The two video streams, along with the audio stream, need to be transcoded into a single video file for playback. We use fisheye to equirectangular conversion to achieve this, using FFmpeg's v360 filter, which plays nice with Pannellum and other 360-degree video players. We use the same framerate as the source video, and H.264 output codec for compatibility.

Example FFmpeg commands

Whitebox uses HLS format for video processing and playback.
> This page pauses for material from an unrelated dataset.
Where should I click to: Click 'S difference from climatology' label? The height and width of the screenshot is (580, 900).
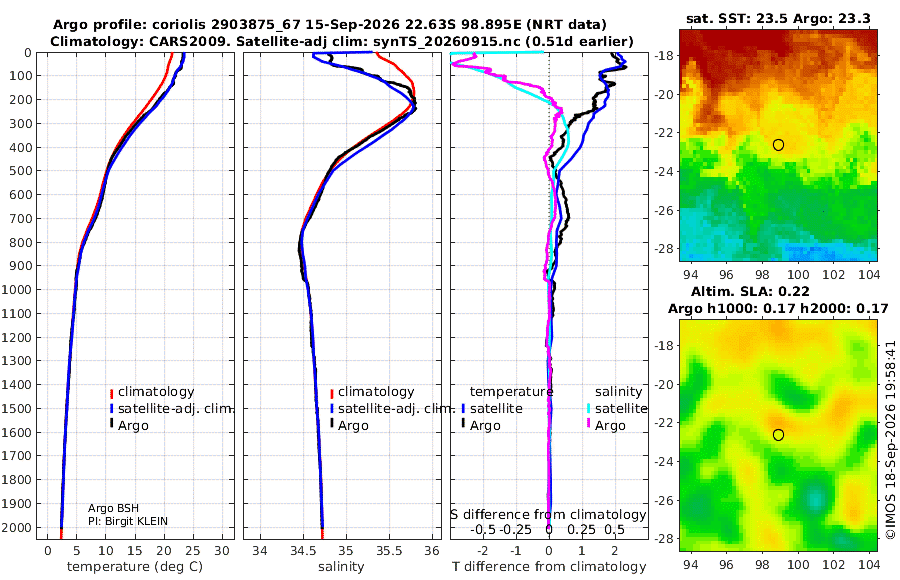[x=548, y=514]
This is configured using the following FFmpeg options:

  # Use HLS format
  -f hls \
  # Set segment duration to 2 seconds
  -hls_time 2 \
  # Use fMP4 format for segments
  -hls_segment_type fmp4 \
  # Set segment filename pattern, %05d for zero-padded 5-digit numbering
  -hls_segment_filename "output_%05d.mp4" \
  # Set playlist type to VOD (video on demand)
  -hls_playlist_type vod \
  # Ensure segments are independent (i.e., start with I-frames)
  -hls_flags independent_segments

For convenience and testing, the following commands will simply output to a single MP4 file (indicated by the output.mp4 part).

Transcoding fisheye to equirectangular

As an example, to transcode an insv file into a single equirectangular MP4 file, you can use the following FFmpeg command:

ffmpeg \
  -i input.insv \
  -filter_complex "\
    [0:v:0][0:v:1]hstack=inputs=2[df]; \
    [df]v360=input=dfisheye:output=equirect:ih_fov=195:iv_fov=195:w=3840:h=2160[out]" \
  -map "[out]" -map 0:a:0 \
  -c:v libx264 -crf 20 -preset medium \
  -c:a copy \
  output.mp4

This will:

  • Take the two video streams from the insv file
  • Stack them horizontally using hstack filter
  • Convert the stacked fisheye video into equirectangular format using v360 filter
  • Adjust the output resolution to 3840x2160 (for 4K video)
  • Map the audio stream from the insv file
  • Encode the video using H.264 codec
  • Copy the audio stream without re-encoding

This assumes that the input insv file has a fisheye format with 195-degree field of view for both horizontal and vertical directions. ih_fov and iv_fov parameters need to be adjusted per camera model, video capture resolution, and settings.

Using hardware acceleration

Whitebox runs on Orange Pi 5+, which has hardware H.264 and H.265 hardware acceleration support. To use hardware acceleration and transcode H.265 to H.264, you can use the following FFmpeg command:

ffmpeg \
  -c:v hevc_rkmpp \
  -i input.insv \
  -filter_complex "\
    [0:v:0][0:v:1]hstack=inputs=2[df]; \
    [df]v360=input=dfisheye:output=equirect:ih_fov=195:iv_fov=195:w=3840:h=2160[out]" \
  -map "[out]" -map 0:a:0 \
  -c:v h264_rkmpp \
  -rc_mode CBR \
  -b:v 25M -maxrate 25M -bufsize 50M \
  -level 5.1 \
  -c:a copy \
  -movflags +faststart \
  output.mp4

However, due to the nature of the v360 filter, hardware acceleration cannot be used for the dual-fisheye -> equirectangular conversion step, as the filter requires CPU processing. More details will be found in #448

Metadata extraction

More details will be found in #68

Videos may contain metadata, such as GPS data, camera orientation, etc. During transcoding, this metadata should be used or preserved in a way that would allow video players to augment playback with this information.

As video players cannot read the proprietary metadata directly from the video files, Whitebox should extract this data from the video files, and apply their effects during transcoding into playback-ready formats.